Nous
pensons que vivre a toujours lieu dans le présent et que mourir est
un événement qui nous attend dans un avenir lointain. Mais nous ne
nous sommes jamais demandé si la bataille quotidienne de nos
existences peut vraiment s’appeler vivre. Nous voulons des preuves de
la survivance de l’âme, nous écoutons les déclarations des
voyants, et les résultats des recherches métapsychiques, mais
jamais, au grand jamais, nous ne nous demandons comment vivre,
comment vivre dans la délectation et l’enchantement d’une beauté
quotidienne.

________

● **Consigne 1**: Quelles sont, dans l'extrait, toutes les formes verbales conjuguées dont le sujet est « nous » ? Donnez-les telles qu'elles apparaissent.
● **Consigne 2**: Quel reproche l'extrait adresse-t-il à notre façon d'envisager la vie et la mort ? Répondez en une à trois phrases.
● **Consigne 3**: Prolongez l'extrait sur la manière de vivre à partir de sa dernière phrase.
Le listing qui suit n'a aucun lien avec l'extrait.

● **Extrait de données**:

________

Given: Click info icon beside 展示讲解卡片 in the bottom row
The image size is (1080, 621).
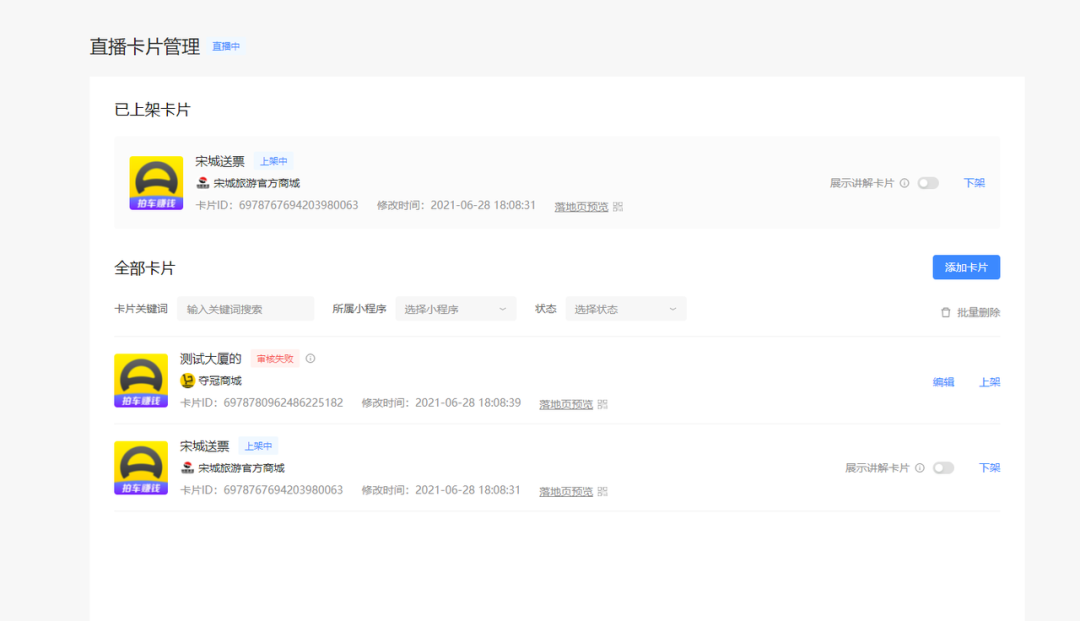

________

● **Réponse 1**: pensons, sommes demandé, voulons, écoutons, demandons

● **Réponse 2**: Nous croyons que vivre se passe dans le présent et que la mort est lointaine, sans jamais nous demander si notre bataille quotidienne mérite le nom de vivre. Nous cherchons des preuves de la survivance de l'âme auprès des voyants et des recherches métapsychiques, mais nous ne nous demandons jamais comment vivre dans la délectation et l'enchantement d'une beauté quotidienne.

● **Réponse 3**:
Nous
avons accepté que la vie soit cette agonie et cette désespérance :
nous nous y sommes habitués, et nous pensons que la mort doit être
soigneusement évitée. Mais cependant, la mort est
extraordinairement semblable à la vie lorsque nous savons vivre. On
ne peut vivre sans, en même temps, mourir. On ne peut pas vivre sans
mourir psychologiquement toutes les minutes. Cela n’est pas un
paradoxe intellectuel, je dis bien que pour vivre complètement,
totalement, chaque journée, en tant qu’elle présente une beauté
toute neuve, on doit mourir à tout ce qu’était la journée d’hier,
sans quoi on vit mécaniquement et l’on ne peut savoir ce qu’est
l’amour, ce qu’est la liberté.
(...)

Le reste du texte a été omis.